Жизнь Осиса такая тяжелая, что и говорить о ней не хотелось. Мартынь Упит попытался думать о другом. Не особенно приятное зрелище являла собой эта спилвская низина Бривиней. Вверх от дороги, близ поля, — пастбище и выгон усеяны кочками, в ямах скоту поживиться печем. Вниз, до Диван, — низина каменистая, поросла редкой черной ольхой, не то луг, не то болото. У дороги пруды для мочки льна, заросшие аиром. Старший батрак покачал головой.
— Расчистить бы их нужно. С каждым годом зарастают все больше.
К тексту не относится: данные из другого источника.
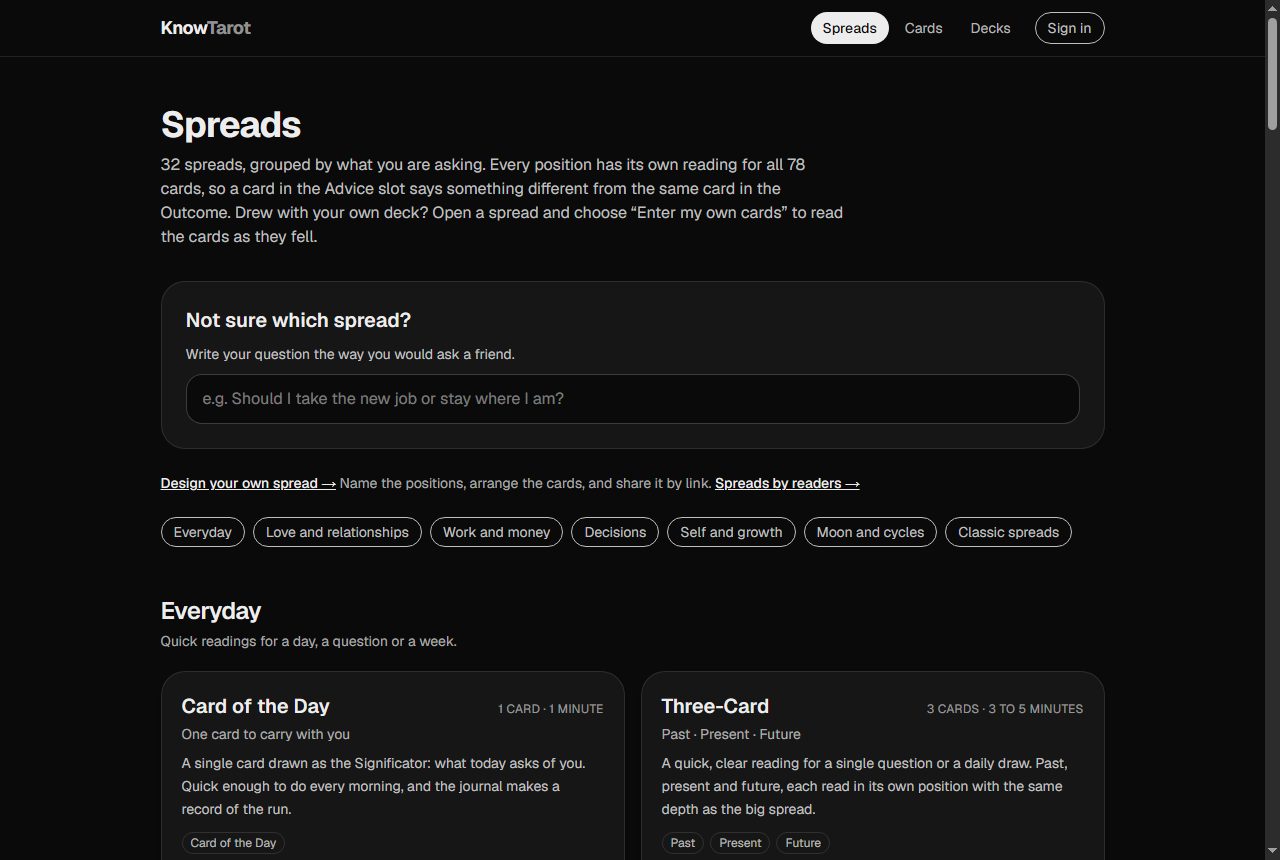Click the page vertical scrollbar thumb

[1272, 73]
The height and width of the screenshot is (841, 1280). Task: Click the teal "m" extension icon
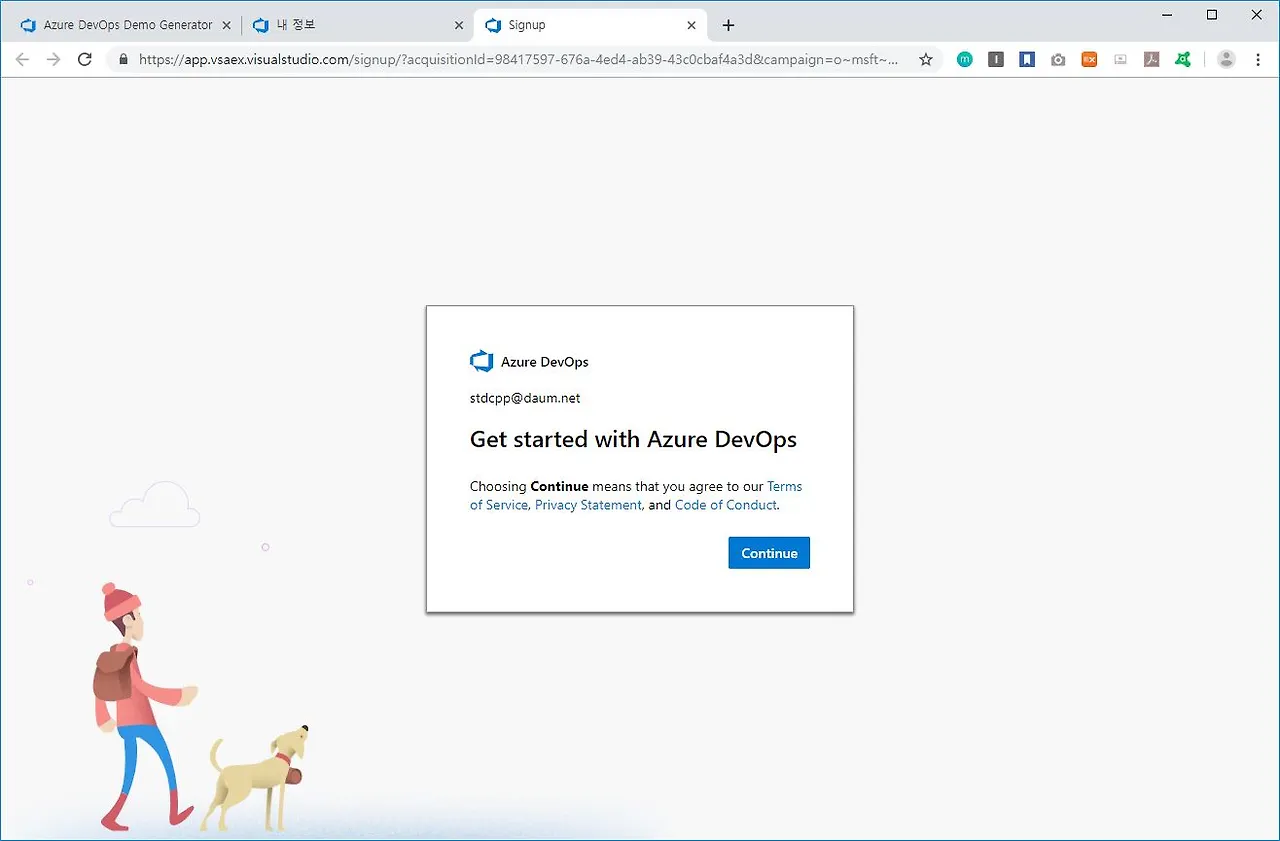click(964, 59)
Лен в этой ржавой воде после трех недель становится красным.
— Если бы у меня был договор на шесть лет, — сказал Осис, — я со дна этого пруда вычерпал бы весь ил на глубину в пять футов да свез бы его на остров, где белая глина и песок, — увидали бы, какая там рожь может расти! А внизу такая жирная глина, что и лен вышел бы хоть куда. По правде говоря, здесь нужно прорыть отводную канаву от трясины Озолиня до Диваи, и еще одну через мое пастбище — вот ты посмотрел бы: не стало бы ни пушицы, ни водяного трилистника, начала бы хорошая трава расти.
— Ты думаешь, Бривинь этого не знает? Планы у него большие, только не успевает. Постройки разваливаются, первым делом их спасать нужно… Этот старик, сволочь, все почти прахом пустил. У сына — голова, но этого мало, нужны деньги.
— Пусть отдаст мне землю на шесть лет, я ему этот остров сделаю таким, что не узнает. По этой же Спилве на паре можно будет проехать.
— Почему не поговоришь? Может быть, и отдаст. Разве только тебе выгодно? Ему тоже на пользу. Что в землю вложено, с собой ведь не унесешь. Бривиню лучше тебя испольщика не найти.
— Ну как мне говорить, разве он сам не видит? Идти и просить — это мне что в петлю лезть.
— Это правда, ты не такой, чтобы просить. Он, видишь ли, сердится, что ты другое место подыскиваешь. Если уж надумал, я на твоем месте осмотрелся бы — не будет ли выгоднее у Озолиня. Старик — хороший человек, и кроме того, твоя Анна у него работает.
— Человек-то он хороший, что и говорить, да и сама тоже. И согласен хоть на шесть лет, да мне не подходит. Я присмотрелся, взвесил, обдумал и с Марой переговорил, — но нет расчета. Его маленький домик, где жил Лауска, уже третий год пустует, в хлеву провалился потолок, в комнате печь развалилась. Этот хулиган, мальчишка ритерского Лапсы, по всей округе все ломает, куда только не заберется! Хозяин ничего сделать не в силах, — мне самому придется подвозить бревна и кирпичи, а может, и платить мастеру. Земли он готов дать хоть тридцать пурвиет, и не хуже той, что у меня здесь, на острове, хотя тоже запущена, и канавы лет десять не чищены. Все это можно еще стерпеть, не впервой мне, хозяину, из пустопорожнего места делать плодородное поле. Но что из этого, если пастбище все в той же спилвской трясине? Шесть пурвиет торфяного болота, где на кочках растет только брусника да багульник. И скотина будет держаться только на охапках, которые Мара принесет; а разве сможет она в будущем году столько таскать? Новую скотину вырастить и думать нечего, того же теленка не продержишь. И семян на весну тоже нет, в магазине брать придется. А кто не знает, какие семена в магазине, чего можно ждать от них осенью. Нет никакого расчета переходить…
— Если так, то конечно, — согласился Мартынь.
— Это было бы еще ничего, если бы у Озолиня все не висело в воздухе. Когда помещик принимал у него весенний платеж, будто бы говорил, чтобы готовились выкупать землю, все хочет продать в собственность. «А где я деньги возьму? — спрашивает меня Озолинь. — И зачем нам, двум старикам, свои последние годы надрываться, все равно дом чужому достанется».
— Разве про сына он ничего не знает?
— Второй год ни писем, ни известий. Как уплыл на корабле — словно в воду канул, может быть и в живых уже нет. Сколько их тонет в море. А если придет в Озолини новый хозяин и скажет: «Мне испольщика не надо, один справлюсь», — ну что я тогда? Строился, надрывался, мучился…
Мартынь грустно покачал головой.
— Да… Тяжела и у вас, у испольщиков, доля. Придется тебе как-нибудь перебиться в Бривинях.